Da man hier relativ haeufig Geschichten ueber die Unfaehigkeit von Krankenhaeusern zu lesen bekommt, traue ich nicht jedem dieser "Doktoren" hier wirklich ueber den Weg, wenn er/sie nicht wenigstens im Westen studiert hat. Wie z.B. Dr. Su, eine Bekannte die in Deutschland studiert hat. Sie macht einen kompetenten Eindruck, weiss worueber sie redet und hat mit Sicherheit mehr Fachwissen hat als viele andere Aerzte, die ich bisher gesehen habe. Ich rufe auch schon mal meine Schwester in Deutschland an, die als Krankenschwester in einem Krankenhaus arbeitet und frage sie um Rat. Ich lasse mir auch manche Medikamente aus Deutschland schicken, da ich erstens eine Medikamentenallergie habe und zweitens diese Wirkstoffe hier scheinbar unbekannt sind.
Solche und aehnliche Geschichten, die es hier zu Hauf gibt, lassen einem doch Zweifel an der Menschlichkeit und Faehigkeit eines solchen Krankensystems aufkommen, auch wenn manches, wie z.B. Akupuntur, einfach Klasse ist. Aber das Gesamtbild enttaeuscht halt doch ein wenig.
Dies ist also eine wahre Begebenheit und keine Schauergeschichte, nachzulesen in einer chinesischen Tageszeitung. Sobald es Neuigkeiten zu diesem Vorfall gibt, wird dies natuerlich hier erwaehnt. Es kommt wirklich Wut auf, wenn man sieht, dass ein Kind wegen Untaetigkeit von Aerzten sterben muss.

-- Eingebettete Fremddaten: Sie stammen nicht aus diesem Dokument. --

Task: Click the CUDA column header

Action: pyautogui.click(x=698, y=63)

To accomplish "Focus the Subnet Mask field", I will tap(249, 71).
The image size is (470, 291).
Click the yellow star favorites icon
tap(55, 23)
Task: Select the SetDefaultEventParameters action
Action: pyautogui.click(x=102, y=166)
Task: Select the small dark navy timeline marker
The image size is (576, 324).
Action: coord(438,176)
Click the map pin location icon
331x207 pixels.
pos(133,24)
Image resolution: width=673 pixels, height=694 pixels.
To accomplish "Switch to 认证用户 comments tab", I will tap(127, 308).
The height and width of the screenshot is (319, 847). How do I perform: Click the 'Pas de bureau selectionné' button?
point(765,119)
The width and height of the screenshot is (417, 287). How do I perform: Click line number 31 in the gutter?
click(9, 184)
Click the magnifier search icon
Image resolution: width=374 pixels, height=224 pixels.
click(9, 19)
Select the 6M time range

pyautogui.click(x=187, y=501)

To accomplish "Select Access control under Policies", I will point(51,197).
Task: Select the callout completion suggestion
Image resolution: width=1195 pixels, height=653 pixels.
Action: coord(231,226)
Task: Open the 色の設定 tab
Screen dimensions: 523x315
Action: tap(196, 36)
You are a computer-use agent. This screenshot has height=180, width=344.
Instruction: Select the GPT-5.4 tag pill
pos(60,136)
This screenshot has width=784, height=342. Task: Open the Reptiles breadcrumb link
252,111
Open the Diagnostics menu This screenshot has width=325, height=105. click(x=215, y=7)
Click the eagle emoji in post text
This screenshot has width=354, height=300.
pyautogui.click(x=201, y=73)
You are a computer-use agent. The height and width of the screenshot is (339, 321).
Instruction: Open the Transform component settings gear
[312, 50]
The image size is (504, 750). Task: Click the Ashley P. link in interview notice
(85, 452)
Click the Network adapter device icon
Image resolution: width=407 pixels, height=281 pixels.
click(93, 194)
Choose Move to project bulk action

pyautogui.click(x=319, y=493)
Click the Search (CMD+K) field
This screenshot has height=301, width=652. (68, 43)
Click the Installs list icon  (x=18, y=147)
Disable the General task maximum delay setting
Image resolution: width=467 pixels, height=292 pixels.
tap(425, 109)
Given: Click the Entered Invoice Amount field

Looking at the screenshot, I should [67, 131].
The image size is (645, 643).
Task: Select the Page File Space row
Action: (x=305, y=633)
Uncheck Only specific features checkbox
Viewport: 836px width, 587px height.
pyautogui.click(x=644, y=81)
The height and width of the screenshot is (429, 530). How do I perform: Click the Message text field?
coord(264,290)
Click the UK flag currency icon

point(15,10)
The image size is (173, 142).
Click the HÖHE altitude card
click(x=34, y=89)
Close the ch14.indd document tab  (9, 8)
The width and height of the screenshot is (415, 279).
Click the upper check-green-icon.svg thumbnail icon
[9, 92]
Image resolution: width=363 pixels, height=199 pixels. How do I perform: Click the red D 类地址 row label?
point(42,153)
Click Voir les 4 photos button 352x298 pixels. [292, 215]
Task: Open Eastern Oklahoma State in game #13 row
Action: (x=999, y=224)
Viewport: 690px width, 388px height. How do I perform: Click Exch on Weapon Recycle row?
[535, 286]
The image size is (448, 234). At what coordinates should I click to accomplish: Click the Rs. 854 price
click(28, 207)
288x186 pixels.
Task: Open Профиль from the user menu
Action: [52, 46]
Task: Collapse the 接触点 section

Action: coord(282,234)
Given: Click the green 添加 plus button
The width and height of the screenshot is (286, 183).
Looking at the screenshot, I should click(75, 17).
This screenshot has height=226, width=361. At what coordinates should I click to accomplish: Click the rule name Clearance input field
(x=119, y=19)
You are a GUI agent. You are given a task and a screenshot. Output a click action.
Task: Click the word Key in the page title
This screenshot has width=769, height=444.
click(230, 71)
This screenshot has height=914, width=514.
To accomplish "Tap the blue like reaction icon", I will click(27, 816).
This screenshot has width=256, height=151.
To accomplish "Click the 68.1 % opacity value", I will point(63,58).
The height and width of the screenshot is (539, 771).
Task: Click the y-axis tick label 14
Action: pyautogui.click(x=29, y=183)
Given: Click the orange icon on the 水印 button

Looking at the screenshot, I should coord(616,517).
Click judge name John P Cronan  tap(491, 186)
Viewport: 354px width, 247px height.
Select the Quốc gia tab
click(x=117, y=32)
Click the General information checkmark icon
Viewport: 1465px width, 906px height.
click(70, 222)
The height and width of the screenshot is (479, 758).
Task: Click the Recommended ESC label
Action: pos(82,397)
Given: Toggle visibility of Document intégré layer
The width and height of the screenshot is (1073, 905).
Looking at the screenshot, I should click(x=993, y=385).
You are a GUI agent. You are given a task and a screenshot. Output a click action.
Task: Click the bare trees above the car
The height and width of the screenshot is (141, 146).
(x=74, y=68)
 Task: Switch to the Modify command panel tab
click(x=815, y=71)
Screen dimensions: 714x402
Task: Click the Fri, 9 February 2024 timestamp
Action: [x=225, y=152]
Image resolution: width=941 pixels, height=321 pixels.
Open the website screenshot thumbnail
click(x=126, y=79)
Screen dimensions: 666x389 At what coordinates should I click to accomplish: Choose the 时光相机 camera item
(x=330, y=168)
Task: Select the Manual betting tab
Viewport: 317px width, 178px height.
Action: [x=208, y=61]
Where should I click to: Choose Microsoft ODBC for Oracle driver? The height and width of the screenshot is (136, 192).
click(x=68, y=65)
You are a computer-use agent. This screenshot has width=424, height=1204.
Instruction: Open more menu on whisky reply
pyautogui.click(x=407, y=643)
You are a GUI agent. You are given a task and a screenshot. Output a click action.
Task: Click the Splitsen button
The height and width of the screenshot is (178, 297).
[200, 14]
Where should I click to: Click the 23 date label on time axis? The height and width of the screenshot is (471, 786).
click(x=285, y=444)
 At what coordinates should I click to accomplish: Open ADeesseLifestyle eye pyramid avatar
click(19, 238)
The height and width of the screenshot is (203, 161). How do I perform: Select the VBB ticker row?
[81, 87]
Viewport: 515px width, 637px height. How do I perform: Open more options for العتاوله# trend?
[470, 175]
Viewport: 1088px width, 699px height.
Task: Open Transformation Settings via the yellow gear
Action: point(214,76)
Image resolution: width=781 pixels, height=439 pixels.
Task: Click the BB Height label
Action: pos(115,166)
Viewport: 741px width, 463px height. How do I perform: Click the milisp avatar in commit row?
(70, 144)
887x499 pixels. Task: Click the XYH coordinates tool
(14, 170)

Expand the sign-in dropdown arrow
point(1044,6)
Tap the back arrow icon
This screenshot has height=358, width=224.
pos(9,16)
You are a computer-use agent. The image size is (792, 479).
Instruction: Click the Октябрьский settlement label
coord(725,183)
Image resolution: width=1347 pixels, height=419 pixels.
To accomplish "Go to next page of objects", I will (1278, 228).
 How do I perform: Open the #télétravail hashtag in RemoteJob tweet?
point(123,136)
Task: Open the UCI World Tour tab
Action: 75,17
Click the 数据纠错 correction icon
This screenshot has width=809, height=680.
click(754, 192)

Hoffentlich kommt es, bedingt durch Einsparungen und Kuerzungen ueberall, in Deutschland nicht auch eines baldigen Tages mal soweit. Die Kinder hier, auch in einer so modernen 7-Mio.-Stadt wie Shenzhen, koennen einem bei solchen "Kinderkrankenhaeusern" wirklich leid tun. Sie sind schliesslich "die Zukunft", um die man sich besser kuemmern sollte.
Und die Moral von der Geschicht,
werde krank in China nicht.
(Obwohl krank zu werden ist weder hier noch anderswo angenehm.)
Ich wuensche allen eine gute Gesundheit, da man so etwas nicht fuer Geld
kaufen kann.
Nachtrag zum obigen Bericht:
Heute war wieder ein Bericht ueber diesen Vorfall in der Zeitung. Er schlaegt also doch groessere Wogen als anfangs von mir und einigen Bekannten erwartet.
Gemaess diesem Zeitungsartikel, diesmal sogar in einer Englisch sprachigen Zeitung, wurde der Junge nach gut 3 Std. und dem Besuch des fuenften(!) Krankenhauses dort untersucht. Es wurden Roentgenaufnahmen sowie ein Computertomographie gemacht. Nach weiteren 3 Std. der Auswertung dieser Aufnahmen, also gut 6 Std.(!) nach dem Unfall sagte dann ein Arzt, dass der Junge dringend operiert werden muesse. Diese Operation koenne aber nur im "Shenzhen Kinderkrankenhaus" gemacht werden, da hier die "Proktologie Abteilung" heute geschlossen sei.
Wiederum sind die veraergerten Eltern dann zum Kinderkrankenhaus gefahren, wo der Junge dann schliesslich doch entgegen ersten Meldungen, ca. 8 Std. nach dem Unfall, operiert wurde. Leider kam diese Operation dann aber zu spaet. Der Kleine verstarb in den Armen der Mutter in den fruehen Morgenstunden des naechsten Tages.
Das Kinderkrankenhaus hat mittlerweile die Verantwortung uebernommen und eine Schuld des dort angestellten Arztes eingeraeumt. Dieser wurde auch bereits vom Dienst suspendiert und seine Berufs-Lizenz eingezogen. Es wurden, laut Zeitungsberichten, bereits Ermittlungen in dem Fall gegen ihn eingeleitet.
Ein Arzt eines anderen Kranklenhauses, der namentlich nicht genannt werden moechte, sagte, dass eine sofortige Operation des Jungen eigentlich nicht so schwierig gewesen waere, da weder seine Leber, sein Herz, die Wirbelsaeule noch innere Organe verletzt worden seien. Der Junge sei mangels sofortiger Hilfe verstorben.
Die Gesundheitsbehoerde ermittelt jetzt in dem Fall.
Es geschehen also noch Zeichen und Wunder. Vor einigen Jahren noch, dies ergab sich aus Gespraechen mit einigen Freunden, waere ein solcher Vorfall als "Schicksal", "goettliche Fuegung" oder "komplizierte toedliche Verletzung" zu den Akten gelegt worden. Man ist also scheinbar doch auf dem "Weg der Besserung". Dies bleibt jedenfalls fuer all die Kinder zu hoffen, denen in Zukunft ein Unfall passieren sollte, damit sie nicht auch ein so tragisches Schicksal ereilt. Man kann nur daraus lernen, dass wir uns besser um unsere Kinder, "unsere Zukunft", kuemmern muessen.